Poco importa che la trama sia improbabile, la contrapposizione tra i due eroi a dir poco superficiale e il villain bidimensionale nonostante il carisma di Idris Elba nei panni di un “superman nero”. Del resto anche  Dwayne Johnson e Jason Statham sanno quello che il pubblico si aspetta da loro e dai loro personaggi. Uno è il gigante buono con un surplus di dolcezza destinata all’adorata figliola (e qualche battuta riservata al cameo di lusso di Ryan Reynolds), l’altro l’asciutto britannico (ma siamo anni luce da James Bond, sia chiaro) con una macchia da redimere… E una fascinosa e letale sorella (Vanessa Kirby, che dopo Mission: Impossible – Fallout si è specializzata negli action ad alto budget).

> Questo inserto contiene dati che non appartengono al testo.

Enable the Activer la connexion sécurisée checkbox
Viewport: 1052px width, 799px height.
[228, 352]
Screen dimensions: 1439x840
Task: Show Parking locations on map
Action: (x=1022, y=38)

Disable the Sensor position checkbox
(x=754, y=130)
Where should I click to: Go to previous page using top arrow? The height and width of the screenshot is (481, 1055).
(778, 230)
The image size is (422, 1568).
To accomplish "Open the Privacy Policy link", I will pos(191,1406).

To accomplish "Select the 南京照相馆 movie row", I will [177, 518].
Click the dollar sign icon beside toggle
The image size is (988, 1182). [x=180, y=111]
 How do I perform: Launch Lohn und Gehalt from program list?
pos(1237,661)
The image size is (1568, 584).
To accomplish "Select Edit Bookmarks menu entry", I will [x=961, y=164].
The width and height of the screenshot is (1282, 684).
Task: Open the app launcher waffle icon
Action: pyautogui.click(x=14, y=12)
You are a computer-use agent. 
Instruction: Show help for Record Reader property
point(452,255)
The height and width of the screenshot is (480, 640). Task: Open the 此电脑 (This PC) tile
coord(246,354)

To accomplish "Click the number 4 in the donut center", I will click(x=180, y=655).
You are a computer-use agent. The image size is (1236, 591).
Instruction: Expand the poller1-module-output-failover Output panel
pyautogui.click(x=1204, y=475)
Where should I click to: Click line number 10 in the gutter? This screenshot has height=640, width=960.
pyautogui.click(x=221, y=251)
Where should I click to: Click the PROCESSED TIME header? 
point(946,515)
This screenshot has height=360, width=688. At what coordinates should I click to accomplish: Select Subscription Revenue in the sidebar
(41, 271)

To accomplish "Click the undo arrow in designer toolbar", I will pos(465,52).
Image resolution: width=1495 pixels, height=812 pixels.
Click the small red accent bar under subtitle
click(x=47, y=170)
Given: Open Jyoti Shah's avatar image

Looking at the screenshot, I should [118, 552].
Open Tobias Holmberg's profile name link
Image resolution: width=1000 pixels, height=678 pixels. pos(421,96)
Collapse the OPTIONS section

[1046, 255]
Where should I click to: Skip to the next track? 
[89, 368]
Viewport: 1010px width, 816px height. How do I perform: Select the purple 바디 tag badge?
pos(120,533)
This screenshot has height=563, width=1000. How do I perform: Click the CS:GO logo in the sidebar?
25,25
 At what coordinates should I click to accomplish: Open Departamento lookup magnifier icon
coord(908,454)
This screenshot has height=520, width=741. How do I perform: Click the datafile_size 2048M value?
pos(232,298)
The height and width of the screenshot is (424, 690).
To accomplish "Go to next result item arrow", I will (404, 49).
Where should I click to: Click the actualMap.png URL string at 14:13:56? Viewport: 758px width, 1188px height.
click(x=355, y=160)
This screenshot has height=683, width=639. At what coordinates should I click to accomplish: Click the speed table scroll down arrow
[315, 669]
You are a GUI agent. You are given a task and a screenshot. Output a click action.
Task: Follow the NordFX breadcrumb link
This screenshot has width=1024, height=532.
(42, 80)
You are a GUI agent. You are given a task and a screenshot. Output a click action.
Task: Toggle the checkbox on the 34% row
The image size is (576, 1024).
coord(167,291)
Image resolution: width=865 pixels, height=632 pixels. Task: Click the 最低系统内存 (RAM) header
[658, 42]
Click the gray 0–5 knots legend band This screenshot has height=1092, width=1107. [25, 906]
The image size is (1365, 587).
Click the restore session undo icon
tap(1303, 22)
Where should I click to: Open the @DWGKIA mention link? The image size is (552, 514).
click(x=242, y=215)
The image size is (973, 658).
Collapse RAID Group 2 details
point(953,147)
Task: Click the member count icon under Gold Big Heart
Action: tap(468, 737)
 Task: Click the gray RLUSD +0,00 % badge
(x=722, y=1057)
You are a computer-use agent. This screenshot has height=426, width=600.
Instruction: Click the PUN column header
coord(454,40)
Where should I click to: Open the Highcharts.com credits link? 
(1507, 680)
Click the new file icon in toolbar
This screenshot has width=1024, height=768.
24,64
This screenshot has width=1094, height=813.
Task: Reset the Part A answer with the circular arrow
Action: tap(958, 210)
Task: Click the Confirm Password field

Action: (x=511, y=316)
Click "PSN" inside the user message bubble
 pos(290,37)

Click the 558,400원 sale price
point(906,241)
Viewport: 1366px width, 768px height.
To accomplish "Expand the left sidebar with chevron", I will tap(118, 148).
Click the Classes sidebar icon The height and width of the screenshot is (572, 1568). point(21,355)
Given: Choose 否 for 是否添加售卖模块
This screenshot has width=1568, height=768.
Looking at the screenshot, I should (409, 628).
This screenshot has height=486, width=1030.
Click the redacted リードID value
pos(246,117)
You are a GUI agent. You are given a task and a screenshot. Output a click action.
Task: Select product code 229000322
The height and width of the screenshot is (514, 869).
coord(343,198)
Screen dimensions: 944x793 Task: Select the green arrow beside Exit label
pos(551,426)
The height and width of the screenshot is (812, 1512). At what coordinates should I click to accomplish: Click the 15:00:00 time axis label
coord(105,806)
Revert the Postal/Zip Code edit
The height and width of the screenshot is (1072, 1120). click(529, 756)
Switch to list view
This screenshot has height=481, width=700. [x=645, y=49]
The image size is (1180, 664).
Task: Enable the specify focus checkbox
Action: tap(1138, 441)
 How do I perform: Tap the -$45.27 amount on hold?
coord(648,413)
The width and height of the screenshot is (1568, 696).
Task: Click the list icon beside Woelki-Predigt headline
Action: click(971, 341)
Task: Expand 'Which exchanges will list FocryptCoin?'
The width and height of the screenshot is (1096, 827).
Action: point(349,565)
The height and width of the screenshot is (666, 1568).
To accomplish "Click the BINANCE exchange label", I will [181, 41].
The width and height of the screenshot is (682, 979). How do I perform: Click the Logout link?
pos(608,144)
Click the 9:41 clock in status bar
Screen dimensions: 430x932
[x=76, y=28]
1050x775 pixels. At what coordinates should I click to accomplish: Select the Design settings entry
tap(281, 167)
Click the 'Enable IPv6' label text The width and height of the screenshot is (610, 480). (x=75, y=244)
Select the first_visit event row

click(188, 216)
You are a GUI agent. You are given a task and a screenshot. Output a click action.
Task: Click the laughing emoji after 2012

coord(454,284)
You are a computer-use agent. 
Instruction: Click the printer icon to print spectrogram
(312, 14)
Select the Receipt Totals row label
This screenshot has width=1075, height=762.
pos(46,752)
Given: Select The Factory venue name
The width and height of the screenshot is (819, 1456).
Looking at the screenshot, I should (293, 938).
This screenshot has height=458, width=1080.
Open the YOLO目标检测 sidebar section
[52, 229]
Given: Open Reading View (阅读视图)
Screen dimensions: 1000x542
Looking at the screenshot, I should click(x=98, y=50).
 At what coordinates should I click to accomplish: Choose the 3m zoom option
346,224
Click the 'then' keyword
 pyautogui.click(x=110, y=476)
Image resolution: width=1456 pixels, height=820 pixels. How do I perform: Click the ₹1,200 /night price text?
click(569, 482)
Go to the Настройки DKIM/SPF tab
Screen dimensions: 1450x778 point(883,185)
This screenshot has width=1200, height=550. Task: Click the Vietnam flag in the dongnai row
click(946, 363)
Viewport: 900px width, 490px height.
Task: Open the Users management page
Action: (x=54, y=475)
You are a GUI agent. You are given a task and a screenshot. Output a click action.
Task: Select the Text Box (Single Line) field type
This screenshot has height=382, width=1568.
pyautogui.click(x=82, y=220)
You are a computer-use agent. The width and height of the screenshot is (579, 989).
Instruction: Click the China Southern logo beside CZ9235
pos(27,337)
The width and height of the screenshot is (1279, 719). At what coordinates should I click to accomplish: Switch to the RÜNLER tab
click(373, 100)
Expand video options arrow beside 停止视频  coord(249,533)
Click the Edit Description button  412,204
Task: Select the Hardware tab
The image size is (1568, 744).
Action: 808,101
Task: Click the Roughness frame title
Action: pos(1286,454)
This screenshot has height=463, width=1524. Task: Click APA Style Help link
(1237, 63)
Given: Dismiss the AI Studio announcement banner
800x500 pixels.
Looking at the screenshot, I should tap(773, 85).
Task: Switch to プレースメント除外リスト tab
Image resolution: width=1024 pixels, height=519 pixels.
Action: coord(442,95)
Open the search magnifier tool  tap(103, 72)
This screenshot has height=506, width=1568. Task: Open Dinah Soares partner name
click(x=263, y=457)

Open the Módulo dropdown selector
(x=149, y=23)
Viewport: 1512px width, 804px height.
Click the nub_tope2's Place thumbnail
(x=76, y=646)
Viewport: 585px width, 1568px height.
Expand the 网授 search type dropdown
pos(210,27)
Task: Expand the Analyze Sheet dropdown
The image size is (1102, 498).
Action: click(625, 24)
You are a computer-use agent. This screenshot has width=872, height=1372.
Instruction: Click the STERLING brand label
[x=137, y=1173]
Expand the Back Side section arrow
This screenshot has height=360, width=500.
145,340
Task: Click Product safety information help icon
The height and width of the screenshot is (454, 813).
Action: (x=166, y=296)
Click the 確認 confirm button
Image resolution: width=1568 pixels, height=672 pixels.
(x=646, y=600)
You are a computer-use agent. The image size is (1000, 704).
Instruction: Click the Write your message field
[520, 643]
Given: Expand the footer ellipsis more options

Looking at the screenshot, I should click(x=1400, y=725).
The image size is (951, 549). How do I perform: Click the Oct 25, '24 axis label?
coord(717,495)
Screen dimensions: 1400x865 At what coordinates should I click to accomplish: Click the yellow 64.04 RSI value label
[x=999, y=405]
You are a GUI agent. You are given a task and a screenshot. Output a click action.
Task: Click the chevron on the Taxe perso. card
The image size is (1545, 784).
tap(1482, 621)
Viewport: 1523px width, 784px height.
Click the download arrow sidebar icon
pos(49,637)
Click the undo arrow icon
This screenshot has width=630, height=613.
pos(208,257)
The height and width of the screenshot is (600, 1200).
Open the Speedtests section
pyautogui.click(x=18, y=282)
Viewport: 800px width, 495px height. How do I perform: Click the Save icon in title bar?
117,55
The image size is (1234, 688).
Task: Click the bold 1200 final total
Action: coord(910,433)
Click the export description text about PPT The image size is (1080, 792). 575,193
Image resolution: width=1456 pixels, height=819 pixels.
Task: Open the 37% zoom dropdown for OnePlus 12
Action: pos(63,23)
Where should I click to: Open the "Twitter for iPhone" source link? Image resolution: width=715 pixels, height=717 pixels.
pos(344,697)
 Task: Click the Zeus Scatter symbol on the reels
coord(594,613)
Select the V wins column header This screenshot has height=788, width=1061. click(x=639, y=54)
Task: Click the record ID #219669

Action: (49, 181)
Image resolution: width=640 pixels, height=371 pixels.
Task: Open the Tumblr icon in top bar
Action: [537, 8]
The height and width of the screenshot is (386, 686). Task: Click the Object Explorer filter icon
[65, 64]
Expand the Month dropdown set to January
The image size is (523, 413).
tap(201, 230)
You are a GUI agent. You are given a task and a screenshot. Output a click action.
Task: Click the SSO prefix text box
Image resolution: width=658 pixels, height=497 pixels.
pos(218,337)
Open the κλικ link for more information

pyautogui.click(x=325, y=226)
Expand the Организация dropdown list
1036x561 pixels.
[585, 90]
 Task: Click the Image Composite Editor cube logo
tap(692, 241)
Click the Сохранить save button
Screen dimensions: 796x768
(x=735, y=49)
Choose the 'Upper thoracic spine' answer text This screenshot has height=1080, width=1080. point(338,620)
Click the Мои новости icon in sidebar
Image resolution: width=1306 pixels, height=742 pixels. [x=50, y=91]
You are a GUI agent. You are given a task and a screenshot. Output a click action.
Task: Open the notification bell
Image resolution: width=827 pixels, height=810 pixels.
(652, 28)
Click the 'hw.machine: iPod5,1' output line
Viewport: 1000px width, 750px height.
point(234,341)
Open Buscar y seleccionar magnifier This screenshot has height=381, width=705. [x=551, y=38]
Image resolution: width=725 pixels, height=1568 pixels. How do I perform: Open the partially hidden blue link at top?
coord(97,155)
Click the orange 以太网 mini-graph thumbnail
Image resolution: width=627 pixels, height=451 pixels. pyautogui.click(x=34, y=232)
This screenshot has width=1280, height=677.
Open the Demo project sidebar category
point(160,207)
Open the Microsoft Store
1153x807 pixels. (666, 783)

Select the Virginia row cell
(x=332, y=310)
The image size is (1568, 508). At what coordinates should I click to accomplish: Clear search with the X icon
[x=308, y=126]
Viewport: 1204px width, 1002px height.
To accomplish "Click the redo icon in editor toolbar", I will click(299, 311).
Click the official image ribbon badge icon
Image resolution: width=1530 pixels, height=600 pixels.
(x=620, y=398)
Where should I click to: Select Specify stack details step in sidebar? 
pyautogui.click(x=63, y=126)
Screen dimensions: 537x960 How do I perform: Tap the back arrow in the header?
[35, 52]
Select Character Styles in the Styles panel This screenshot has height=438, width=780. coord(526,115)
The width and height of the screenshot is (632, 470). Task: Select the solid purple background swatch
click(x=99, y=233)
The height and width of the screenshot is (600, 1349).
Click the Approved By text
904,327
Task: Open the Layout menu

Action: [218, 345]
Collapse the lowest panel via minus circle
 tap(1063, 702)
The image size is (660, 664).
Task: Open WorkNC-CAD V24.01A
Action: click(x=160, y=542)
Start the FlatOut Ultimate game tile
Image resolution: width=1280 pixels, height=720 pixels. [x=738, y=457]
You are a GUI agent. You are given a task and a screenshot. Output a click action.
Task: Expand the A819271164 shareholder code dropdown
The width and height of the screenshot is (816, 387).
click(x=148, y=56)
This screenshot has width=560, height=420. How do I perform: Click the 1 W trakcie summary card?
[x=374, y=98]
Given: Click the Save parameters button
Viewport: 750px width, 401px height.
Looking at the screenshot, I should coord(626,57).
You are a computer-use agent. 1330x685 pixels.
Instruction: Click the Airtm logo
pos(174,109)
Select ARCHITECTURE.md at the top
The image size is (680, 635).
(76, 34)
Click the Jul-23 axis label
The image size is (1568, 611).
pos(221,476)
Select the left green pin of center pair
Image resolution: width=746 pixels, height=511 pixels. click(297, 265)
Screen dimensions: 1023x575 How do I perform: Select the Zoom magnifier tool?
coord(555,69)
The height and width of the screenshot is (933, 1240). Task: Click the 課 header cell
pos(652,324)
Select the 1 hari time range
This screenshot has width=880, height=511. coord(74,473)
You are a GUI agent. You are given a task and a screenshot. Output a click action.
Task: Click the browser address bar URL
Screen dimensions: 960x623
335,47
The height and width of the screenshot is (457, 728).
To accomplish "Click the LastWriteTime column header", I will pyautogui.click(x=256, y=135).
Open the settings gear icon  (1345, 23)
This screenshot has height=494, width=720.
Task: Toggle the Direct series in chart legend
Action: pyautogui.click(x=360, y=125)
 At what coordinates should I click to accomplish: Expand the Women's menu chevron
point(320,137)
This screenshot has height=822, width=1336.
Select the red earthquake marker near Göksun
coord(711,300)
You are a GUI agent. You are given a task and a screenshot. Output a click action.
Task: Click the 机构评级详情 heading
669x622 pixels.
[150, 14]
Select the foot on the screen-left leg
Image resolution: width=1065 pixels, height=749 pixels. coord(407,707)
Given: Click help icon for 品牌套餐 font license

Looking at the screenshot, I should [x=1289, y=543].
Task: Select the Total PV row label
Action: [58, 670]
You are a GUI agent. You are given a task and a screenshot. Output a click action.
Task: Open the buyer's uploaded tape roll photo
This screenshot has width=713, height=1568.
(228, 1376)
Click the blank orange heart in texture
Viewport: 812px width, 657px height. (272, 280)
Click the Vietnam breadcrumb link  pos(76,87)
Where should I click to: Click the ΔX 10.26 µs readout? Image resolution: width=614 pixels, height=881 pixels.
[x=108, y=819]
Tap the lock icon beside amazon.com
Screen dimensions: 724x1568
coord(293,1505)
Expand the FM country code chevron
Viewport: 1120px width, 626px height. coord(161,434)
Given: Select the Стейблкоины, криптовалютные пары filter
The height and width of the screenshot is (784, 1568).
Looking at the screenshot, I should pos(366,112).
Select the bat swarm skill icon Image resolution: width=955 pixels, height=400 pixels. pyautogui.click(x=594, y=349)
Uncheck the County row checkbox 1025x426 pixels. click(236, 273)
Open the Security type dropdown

Da un capo all’altro del mondo in poche ore (si arriva perfino a Samoa dalla famiglia di Hobbs, una tribù idealizzata ma combattiva), passando per location che ormai da un film di genere all’altro cominciano a sembrare familiari, lo spettatore paga per salire su una giostra spettacolare in cui la morale finale è dichiarata (addirittura dal cattivone…) quasi all’inizio: i nostri due potranno vincere (facendo trionfare la loro umanità sulla tecnologia dell’avversario) solo se sapranno collaborare superando le antipatie e le diffidenze…
Un ammiccamento alla piaga delle fake news e ai pericoli dell’ingegneria genetica sono la decorazione finale di un “piatto cinematografico” che non pretende di essere più di quello che vende: spettacolo senza pensieri adatto praticamente a tutta la famiglia.